Tout le monde sait que le secteur de la basse-ville de Québec, ce n’est pas un secteur vierge, sans activités, pas d’humains.

Véronique Lalande

Pour l’Initiative citoyenne de vigilance du port de Québec, les retombées économiques du projet ne sont pas suffisantes pour justifier les effets négatifs de la construction du terminal.

Ce groupe a soumis son mémoire à l’occasion d’une période de consultation de l’Agence canadienne d'évaluation environnementale, qui poursuit son évaluation du projet.
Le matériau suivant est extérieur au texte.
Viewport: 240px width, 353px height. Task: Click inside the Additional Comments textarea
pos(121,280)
Le public est invité à envoyer ses commentaires à l’Agence jusqu’au 28 juin.

Le processus fédéral d'évaluation environnementale de ce projet a été entamé en 2015.

Les installations les plus vertes de l’Amérique du Nord

À la fin du mois de mai, le Port de Québec a annoncé avoir conclu une entente avec Canadien National et le réseau international Hutchison Ports pour le projet de terminal de conteneurs.
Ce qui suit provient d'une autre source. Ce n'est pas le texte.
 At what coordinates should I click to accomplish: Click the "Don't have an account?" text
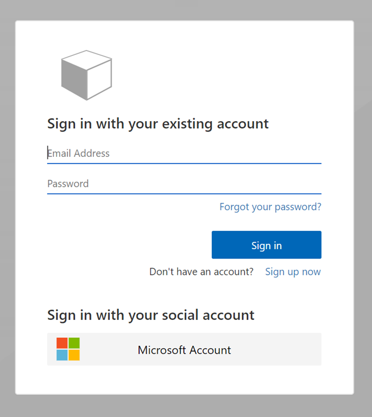[201, 271]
Dans un communiqué, l’Administration portuaire de Québec avait affirmé que l’entente prévoit que Hutchison Ports construira les installations de manutention portuaire les plus vertes et technologiques de toute l’Amérique du Nord.

Le Port de Québec avait ajouté qu’il souhaitait ainsi devenir l’un des terminaux ayant la plus faible empreinte écologique au monde.

Lors de cette annonce, le PDG du Port de Québec, Mario Girard, avait aussi souligné être conscient que le projet devait encore obtenir l’aval environnemental du gouvernement fédéral. Il espérait que les résultats de l’évaluation environnementale seraient remis au cours de l’été.

Véronique Lalande, de son côté, estime que les nouveaux partenaires du Port de Québec ne garantissent pas la réussite économique du projet. Elle estime que l’administration du port n’a pas fourni assez de détails concernant l’entente survenue avec le CN et Hutchison Ports.

En réponse au mémoire de l'Initiative citoyenne, le Port de Québec a mentionné ne pas pouvoir faire de commentaire puisque l'évaluation du projet était toujours en cours du côté de l'Agence fédérale.